◆ ACTIONS TO TAKE
- a) In the North Carolina agriculture passage below, condense the paragraph beginning "In the same regard, Farm Bureau is a Big Tent" into a short bulleted list that keeps its main facts.
- b) According to the North Carolina agriculture passage below, how much is the combined agriculture and agribusiness industry estimated to be worth?

◆ READING PASSAGE
##############################

During our annual convention in December 2008, I spoke to Farm Bureau’s voting delegates and members about how North Carolina agriculture is indeed one Big Tent.

As such, it is imperative we recognize there is room for traditional agriculture, as well as for sustainable and organic farming. Every type of farmer and farm under this Big Tent must learn to coexist and understand each other if we are to keep producing the safest and most abundant food supply on earth.

In the same regard, Farm Bureau is a Big Tent with room for all types of members, and each and every one of Farm Bureau’s more than 500,000 members can rest assured that North Carolina Farm Bureau is working for all farmers and also for all our non-farmer members across the state, most directly by helping farmers stay in business, but also through our member benefits program, which includes quality insurance products.

Agriculture and agribusinesses contribute nearly 20 percent to the state’s gross domestic product annually, making the combined industry North Carolina’s leading economic segment—worth an estimated $70.8 billion.

##############################

◆ DATA SHOWN
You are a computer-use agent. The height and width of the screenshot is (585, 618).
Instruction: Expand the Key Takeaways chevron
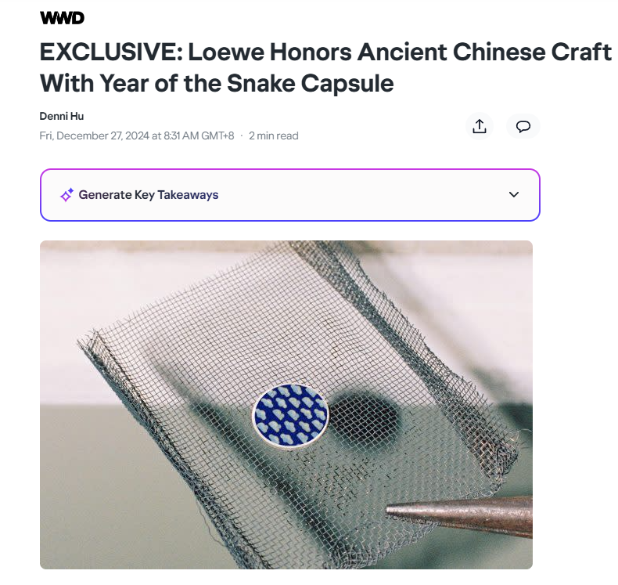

##############################

◆ SOLUTIONS PER TASK
- a)
- Farm Bureau is a Big Tent with room for all types of members.
- It has more than 500,000 members.
- North Carolina Farm Bureau works for all farmers and all non-farmer members across the state.
- It does this mainly by helping farmers stay in business.
- It also does this through its member benefits program, which includes quality insurance products.

- b) An estimated $70.8 billion.